De Brits onderzoeker Ian Ohnstad stelde op basis van deze cijfers een aantal belangrijke vuistregels op. Zo moet het melkstel direct worden afgenomen wanneer de melkstroomsnelheid daalt tot 0,3 tot 0,5 kilo per minuut. Bij driemaal daags melken mag er de doorstroomsnelheid bij afname 0,6 tot 0,8 kilo per minuut bedragen.

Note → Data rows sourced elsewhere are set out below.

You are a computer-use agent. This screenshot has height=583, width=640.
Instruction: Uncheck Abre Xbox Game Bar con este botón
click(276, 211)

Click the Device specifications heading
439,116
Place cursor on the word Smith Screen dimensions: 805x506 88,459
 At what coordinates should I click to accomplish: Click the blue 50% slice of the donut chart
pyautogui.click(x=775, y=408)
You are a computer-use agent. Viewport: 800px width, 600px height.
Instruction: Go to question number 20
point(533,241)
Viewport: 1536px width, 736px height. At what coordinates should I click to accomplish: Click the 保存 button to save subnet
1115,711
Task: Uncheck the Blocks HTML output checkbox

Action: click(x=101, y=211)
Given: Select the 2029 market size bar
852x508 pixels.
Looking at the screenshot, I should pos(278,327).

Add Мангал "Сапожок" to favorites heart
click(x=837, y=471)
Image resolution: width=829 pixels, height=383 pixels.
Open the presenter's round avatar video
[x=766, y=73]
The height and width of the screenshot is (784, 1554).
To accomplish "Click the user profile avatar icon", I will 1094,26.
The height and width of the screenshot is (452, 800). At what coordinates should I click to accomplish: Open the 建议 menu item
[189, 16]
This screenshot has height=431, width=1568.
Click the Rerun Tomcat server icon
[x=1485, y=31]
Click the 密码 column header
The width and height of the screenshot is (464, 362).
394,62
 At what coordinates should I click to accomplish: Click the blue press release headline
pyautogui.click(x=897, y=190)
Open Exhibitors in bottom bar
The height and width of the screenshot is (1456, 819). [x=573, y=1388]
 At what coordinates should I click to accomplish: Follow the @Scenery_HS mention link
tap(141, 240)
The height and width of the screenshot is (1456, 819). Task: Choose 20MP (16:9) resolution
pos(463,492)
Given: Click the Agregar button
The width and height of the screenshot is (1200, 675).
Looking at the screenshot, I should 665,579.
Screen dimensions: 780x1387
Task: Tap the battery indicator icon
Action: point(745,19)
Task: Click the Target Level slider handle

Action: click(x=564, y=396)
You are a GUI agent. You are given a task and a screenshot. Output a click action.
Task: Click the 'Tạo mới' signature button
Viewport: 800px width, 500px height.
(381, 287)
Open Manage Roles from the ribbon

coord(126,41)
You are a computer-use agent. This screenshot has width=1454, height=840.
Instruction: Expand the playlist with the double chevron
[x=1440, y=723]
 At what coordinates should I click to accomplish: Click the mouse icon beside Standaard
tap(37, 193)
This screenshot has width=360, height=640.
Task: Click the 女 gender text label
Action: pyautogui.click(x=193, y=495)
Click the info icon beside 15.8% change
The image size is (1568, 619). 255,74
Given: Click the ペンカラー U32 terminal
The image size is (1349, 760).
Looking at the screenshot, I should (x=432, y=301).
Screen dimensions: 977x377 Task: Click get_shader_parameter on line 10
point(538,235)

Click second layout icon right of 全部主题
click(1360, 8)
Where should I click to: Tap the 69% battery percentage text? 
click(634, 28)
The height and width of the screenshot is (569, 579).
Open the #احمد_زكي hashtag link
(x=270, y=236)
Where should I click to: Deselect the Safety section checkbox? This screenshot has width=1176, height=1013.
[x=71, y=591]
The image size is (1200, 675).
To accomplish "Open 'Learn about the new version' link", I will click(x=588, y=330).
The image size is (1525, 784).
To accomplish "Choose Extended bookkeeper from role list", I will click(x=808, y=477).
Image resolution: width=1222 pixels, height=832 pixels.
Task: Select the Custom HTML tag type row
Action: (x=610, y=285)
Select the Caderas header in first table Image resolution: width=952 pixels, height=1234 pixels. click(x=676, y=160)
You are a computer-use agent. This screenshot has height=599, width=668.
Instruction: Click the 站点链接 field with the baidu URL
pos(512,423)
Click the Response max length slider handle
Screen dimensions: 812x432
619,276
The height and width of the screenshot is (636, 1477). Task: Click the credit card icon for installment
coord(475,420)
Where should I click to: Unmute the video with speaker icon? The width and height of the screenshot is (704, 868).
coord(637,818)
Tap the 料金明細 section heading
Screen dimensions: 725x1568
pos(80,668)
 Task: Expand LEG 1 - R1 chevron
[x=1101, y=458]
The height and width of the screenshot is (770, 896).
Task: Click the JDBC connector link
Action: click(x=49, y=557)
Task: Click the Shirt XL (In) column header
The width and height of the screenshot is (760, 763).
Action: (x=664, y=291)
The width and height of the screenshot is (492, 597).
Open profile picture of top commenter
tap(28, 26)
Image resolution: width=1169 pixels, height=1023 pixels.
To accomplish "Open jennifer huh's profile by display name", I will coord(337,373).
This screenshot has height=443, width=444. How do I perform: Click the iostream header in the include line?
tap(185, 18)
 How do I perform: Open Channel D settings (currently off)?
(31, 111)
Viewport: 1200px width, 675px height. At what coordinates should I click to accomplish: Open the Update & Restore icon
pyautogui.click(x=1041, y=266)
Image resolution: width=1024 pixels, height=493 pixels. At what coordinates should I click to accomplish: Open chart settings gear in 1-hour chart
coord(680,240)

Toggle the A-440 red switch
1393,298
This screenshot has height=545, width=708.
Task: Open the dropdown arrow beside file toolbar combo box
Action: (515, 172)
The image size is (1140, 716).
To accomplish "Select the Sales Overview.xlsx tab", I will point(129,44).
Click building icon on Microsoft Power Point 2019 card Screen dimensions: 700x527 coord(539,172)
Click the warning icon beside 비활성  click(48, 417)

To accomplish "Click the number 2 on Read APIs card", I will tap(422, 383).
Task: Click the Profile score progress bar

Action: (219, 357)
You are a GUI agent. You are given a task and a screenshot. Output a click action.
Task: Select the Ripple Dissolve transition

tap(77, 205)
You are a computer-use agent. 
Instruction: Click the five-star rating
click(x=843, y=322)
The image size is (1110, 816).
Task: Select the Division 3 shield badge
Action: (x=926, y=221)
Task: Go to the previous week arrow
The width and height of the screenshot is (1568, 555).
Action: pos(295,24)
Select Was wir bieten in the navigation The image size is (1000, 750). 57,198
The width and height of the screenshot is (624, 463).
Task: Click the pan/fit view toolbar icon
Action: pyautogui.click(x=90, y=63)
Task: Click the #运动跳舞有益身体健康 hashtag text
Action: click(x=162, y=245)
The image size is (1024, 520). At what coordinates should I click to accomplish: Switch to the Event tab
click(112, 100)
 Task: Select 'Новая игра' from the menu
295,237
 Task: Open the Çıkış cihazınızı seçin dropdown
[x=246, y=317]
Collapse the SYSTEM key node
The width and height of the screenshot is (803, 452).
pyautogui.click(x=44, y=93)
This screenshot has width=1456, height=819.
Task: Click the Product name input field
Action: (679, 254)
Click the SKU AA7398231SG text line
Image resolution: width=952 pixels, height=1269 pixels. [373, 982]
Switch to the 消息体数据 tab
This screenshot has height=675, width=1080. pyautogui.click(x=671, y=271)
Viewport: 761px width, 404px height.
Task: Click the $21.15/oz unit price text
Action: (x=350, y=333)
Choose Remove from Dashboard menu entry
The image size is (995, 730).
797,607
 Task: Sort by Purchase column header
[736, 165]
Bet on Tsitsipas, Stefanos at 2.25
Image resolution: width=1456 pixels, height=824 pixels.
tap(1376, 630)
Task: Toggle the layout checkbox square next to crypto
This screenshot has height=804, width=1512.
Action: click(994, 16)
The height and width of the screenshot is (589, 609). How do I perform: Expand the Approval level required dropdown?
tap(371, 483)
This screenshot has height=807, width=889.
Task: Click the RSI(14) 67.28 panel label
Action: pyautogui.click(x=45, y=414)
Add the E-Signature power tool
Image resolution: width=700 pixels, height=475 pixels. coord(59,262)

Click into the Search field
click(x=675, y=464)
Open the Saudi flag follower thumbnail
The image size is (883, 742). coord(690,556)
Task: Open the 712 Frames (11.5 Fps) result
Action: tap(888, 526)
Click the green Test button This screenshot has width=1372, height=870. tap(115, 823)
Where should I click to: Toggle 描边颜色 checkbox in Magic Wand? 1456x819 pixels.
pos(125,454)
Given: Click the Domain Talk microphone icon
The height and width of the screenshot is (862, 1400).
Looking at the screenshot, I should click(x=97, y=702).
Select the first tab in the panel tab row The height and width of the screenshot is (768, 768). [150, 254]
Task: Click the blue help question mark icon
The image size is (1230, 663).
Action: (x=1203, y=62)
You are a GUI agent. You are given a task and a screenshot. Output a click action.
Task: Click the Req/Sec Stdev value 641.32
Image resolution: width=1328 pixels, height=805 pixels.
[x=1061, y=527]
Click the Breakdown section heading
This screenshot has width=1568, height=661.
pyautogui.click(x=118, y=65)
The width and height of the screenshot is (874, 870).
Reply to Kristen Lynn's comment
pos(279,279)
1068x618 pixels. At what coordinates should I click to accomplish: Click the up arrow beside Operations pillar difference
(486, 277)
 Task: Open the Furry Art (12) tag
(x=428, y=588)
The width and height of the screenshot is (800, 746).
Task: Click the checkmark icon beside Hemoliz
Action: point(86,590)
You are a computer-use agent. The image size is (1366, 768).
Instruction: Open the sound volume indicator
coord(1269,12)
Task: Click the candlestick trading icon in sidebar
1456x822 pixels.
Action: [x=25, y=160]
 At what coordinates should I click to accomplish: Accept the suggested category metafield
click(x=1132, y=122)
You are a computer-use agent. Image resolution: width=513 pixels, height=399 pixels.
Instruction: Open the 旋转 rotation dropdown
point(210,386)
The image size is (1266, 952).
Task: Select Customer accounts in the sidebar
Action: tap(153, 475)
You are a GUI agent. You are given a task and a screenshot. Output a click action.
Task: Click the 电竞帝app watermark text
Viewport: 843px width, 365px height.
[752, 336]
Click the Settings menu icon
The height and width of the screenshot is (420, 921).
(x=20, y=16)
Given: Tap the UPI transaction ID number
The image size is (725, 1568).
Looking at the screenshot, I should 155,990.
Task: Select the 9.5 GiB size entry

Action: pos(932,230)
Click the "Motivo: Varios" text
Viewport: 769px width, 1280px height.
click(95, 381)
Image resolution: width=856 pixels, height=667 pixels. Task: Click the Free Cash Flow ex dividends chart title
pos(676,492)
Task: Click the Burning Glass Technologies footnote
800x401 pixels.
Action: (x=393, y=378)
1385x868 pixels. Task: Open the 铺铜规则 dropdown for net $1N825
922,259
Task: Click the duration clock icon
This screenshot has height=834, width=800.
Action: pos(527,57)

Bij minder dan 20 procent van de kwartieren mag er nog meer dan 100 milliliter melk kunnen worden weg gemolken met de hand, na afname van het melkstel.
Verder stelt Ohnstad dat een goede voorbehandeling bestaat uit het 20 seconden voorstralen en schoonmaken van de spenen per koe. De vuistregel is dat een rustige koe die goed wordt voorbehandeld ongeveer 50 procent van haar totale melkproductie produceert in de eerste 2 minuten na aanhangen van het melkstel.
Een aanwijzing voor een ondermaats melkproces is het aantal koeien dat mest in de melkstal of robot. Dit mag volgens de Britse onderzoeker niet meer dan 5 procent zijn. Is dit hoger dan wijst dit op stres. Dit kan onder ander komen door een foute melkroutine of het niet goed functioneren van de melkmachine.
Bètacaroteen
De Nieuw Zeelandse onderzoeker Scott McDougall vertelde tijdens het congres over de meerwaarde van het toedienen van bètacaroteen, specifiek een makkelijk opneembare vorm (geoxideerd). Koeien met een celgetal van meer dan 200.000 cellen per milliliter reageren daar over het algemeen goed op, stelt McDougall. Dieren die enkel oraal bètacaroteen kregen toegediend, zonder antibiotica of ontstekingsremmer, hadden minder snel last van klinische mastitis. De onderzoeker geeft als mogelijke verklaring een snellere herkenning van de bacteriën in de melk door de aanwezige cellen.
De Braziliaanse Nayara Magalhaes Goncalves stelde dat hoogproductieve melkkoeien die tussen 70 en 100 dagen na kalven een milde klinische uierontsteking doormaken, uiteindelijk tussen de 8,5 en 16,5 minder melk produceren.